[TASK GOAL]
Reproduce verbatim the stretch of the records from the line containing "Task: Open the Linux Mint start menu" through the end of the records.

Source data
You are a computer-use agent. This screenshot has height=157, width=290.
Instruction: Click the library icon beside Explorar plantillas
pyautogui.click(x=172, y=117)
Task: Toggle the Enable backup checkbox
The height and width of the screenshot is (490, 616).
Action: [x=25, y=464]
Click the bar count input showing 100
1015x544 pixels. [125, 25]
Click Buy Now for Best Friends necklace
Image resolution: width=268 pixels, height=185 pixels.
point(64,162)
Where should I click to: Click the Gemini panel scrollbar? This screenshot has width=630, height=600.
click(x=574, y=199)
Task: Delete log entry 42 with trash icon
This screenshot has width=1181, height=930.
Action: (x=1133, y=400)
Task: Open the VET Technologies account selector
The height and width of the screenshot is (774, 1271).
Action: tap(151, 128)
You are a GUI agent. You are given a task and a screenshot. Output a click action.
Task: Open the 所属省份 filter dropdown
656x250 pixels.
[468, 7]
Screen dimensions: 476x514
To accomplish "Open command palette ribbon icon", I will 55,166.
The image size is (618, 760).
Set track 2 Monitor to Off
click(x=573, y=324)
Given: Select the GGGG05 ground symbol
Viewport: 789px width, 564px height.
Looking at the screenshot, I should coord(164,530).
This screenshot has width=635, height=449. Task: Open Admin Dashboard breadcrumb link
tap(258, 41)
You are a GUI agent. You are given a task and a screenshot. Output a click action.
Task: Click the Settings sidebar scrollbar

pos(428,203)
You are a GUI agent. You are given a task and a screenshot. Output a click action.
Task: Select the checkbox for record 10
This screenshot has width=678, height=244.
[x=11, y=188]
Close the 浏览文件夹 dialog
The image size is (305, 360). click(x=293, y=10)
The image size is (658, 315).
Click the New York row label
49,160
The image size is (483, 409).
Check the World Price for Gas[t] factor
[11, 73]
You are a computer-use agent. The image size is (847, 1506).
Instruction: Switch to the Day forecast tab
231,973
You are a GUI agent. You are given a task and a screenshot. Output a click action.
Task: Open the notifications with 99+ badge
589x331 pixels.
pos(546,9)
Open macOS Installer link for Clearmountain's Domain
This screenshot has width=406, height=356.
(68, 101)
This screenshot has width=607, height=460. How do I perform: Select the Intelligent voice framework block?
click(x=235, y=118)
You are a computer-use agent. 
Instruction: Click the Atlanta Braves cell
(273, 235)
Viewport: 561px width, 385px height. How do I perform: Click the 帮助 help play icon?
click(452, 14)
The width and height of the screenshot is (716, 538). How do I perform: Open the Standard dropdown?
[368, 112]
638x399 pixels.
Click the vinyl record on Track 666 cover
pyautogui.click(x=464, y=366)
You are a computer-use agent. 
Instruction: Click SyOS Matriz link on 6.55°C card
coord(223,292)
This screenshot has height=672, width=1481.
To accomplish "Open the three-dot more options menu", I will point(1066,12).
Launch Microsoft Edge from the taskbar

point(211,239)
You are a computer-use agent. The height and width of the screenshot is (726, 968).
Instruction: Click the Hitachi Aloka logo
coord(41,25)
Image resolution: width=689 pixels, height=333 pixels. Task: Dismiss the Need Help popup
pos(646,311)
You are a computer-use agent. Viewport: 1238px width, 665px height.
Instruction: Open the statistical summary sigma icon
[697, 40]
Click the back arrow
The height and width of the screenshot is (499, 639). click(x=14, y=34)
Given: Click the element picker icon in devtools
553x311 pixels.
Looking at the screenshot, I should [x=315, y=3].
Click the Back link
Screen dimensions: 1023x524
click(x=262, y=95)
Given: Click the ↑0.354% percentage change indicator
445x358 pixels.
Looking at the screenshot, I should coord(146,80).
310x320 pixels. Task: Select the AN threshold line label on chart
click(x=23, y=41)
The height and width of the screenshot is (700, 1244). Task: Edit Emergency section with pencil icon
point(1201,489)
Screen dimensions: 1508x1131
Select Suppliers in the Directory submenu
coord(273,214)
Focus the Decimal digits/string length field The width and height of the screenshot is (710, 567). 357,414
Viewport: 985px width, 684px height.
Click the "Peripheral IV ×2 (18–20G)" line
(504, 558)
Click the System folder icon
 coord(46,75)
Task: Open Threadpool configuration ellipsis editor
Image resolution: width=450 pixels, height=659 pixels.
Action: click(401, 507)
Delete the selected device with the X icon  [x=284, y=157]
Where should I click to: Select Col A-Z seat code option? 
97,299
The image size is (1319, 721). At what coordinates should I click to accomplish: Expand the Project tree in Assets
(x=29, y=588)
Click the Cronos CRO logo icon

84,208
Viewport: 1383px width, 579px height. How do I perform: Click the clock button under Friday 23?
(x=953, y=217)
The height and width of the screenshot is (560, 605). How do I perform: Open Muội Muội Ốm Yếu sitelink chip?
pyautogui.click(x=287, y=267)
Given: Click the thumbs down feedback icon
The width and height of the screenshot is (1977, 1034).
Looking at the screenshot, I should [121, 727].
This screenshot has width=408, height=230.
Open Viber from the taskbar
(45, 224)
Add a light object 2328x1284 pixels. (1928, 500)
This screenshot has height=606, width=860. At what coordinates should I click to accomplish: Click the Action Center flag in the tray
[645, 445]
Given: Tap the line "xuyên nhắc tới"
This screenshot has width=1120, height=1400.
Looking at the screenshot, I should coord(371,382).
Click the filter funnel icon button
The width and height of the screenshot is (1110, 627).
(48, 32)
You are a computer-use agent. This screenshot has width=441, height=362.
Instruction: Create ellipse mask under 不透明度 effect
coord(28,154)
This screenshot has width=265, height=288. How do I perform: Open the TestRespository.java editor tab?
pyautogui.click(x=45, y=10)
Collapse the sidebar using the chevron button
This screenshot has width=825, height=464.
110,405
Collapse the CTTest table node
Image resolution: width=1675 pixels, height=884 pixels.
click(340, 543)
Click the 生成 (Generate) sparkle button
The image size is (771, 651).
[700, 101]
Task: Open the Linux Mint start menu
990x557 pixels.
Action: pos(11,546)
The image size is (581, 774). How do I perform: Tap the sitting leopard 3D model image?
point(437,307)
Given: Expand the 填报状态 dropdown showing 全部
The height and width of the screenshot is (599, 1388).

[FINAL RESULT]
Task: Open the Linux Mint start menu
990x557 pixels.
Action: pos(11,546)
The image size is (581, 774). How do I perform: Tap the sitting leopard 3D model image?
point(437,307)
Given: Expand the 填报状态 dropdown showing 全部
The height and width of the screenshot is (599, 1388).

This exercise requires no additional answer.